Issue updating yaxis categoryarray via dropdown (contains minimum example)

Hello,

I am having difficulties updating yaxis_categoryarray via the 'update' method of a Plotly dropdown. Here is a minimum problematic example to show the problem.

First, the setup:

# -*- coding: utf-8 -*-

import random
import pandas as pd
import plotly.graph_objects as go

ngroups = 3
ncategories = 20

ncategories = min(65+ncategories,91)-65
categories = list(map(chr, range(65, 65+ncategories)))

groups = list(map(chr, range(65, 65+ngroups)))

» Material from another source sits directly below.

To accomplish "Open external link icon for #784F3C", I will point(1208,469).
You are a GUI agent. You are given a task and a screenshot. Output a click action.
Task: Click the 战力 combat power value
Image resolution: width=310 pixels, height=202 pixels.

df = pd.DataFrame(categories, columns=['Cat'])
df['data'] = [random.choice(['No','Yes']) for i in range(ncategories)]
df['x'] = 1
df['groups'] = ['Group ' + random.choice(groups) for i in range(ncategories)]

Here, categories will go along the yaxis and are stored in the column Cat in the dataframe. The data is either 'Yes' or 'No' and all the data is at x=1. The categories are then distributed amongst ngroup groups.

I create multiple scatter plots, one for 'Yes', one for 'No' for each group in groups

data = []
groups = sorted(df['groups'].unique())
for group in groups:
    mask = df[df['groups'] == group]

    dfno = mask[mask['data'] == 'No']
    dfyes = mask[mask['data'] == 'Yes']

    data.append(
        go.Scatter(
            name='Yes',
            mode='markers',
            legendgroup='Yes',
            marker=dict(size=16),
            visible = True if group == groups[0] else False,
            x=dfyes['x'] if len(dfyes.index) > 0 else [None],
            y=dfyes['Cat'] if len(dfyes.index) > 0 else [None],))
    data.append(
        go.Scatter(
            name='No',
            legendgroup='No',
            mode='markers',
            marker=dict(size=16),
            visible = True if group == groups[0] else False,
            x=dfno['x'] if len(dfno.index) > 0 else [None],
            y=dfno['Cat'] if len(dfno.index) > 0 else [None],))

I then create the figure

fig = go.Figure(
    data=data,
    layout = dict(
        showlegend=True,
        yaxis=dict(
            type='category',
            categoryarray=sorted(list(set(df[df['groups']==groups[0]]['Cat'].tolist())))[::-1],
            categoryorder='array')))

Now to create the dropdown, which will both make the apropiate traces visible and update yaxis_categoryarray.

index=0
buttons=[]
for group in groups:
    visible = [False] * len(groups) * 2
    visible[index:index+1] = [True, True]
    index += 2
    group_categories = sorted(list(set(df[df['groups']==group]['Cat'].tolist())))[::-1]
    print(group)
    print(group_categories)
    buttons.append(
        dict(
            label=group,
            method='update',
            args = [{'visible': visible},
                    {'yaxis_categoryarray': group_categories}]))

fig.update_layout(
    updatemenus=[
        dict(
            buttons=buttons,
            bgcolor="white",
            x=1,
            xanchor="right",
            y=1.04,
            yanchor="top",)])

fig.show()

Unfortunately, the problem is encountered here and categoryarray is not updated. Said another way, the yaxis is correct for the first button selection but not the other ones. In fact, for the other ones, the points are sorted by trace.

If instead I use categoryorder="category descending" and drop the categoryarray argument, the resulting figure is completly gone (no axis, no traces, no dropdown, and no error).

Is there an error in the code above? A missing option perhaps? Or is this a bug?

@houtanb

If you redefine the buttons as follows:

buttons.append(
        dict(
            label=group,
            method='update',
            args = [{'visible': visible},
                    {'yaxis.categoryarray': group_categories}]))

it works like a charm.
In button args an inner attribute of a nested dictionary must be accessed following javascript rule, but your code contained the Plotly magic underscore: yaxis_categoryarray.

1 Like

@empet thank you so much! Indeed, it works perfectly. And thanks for the explanation.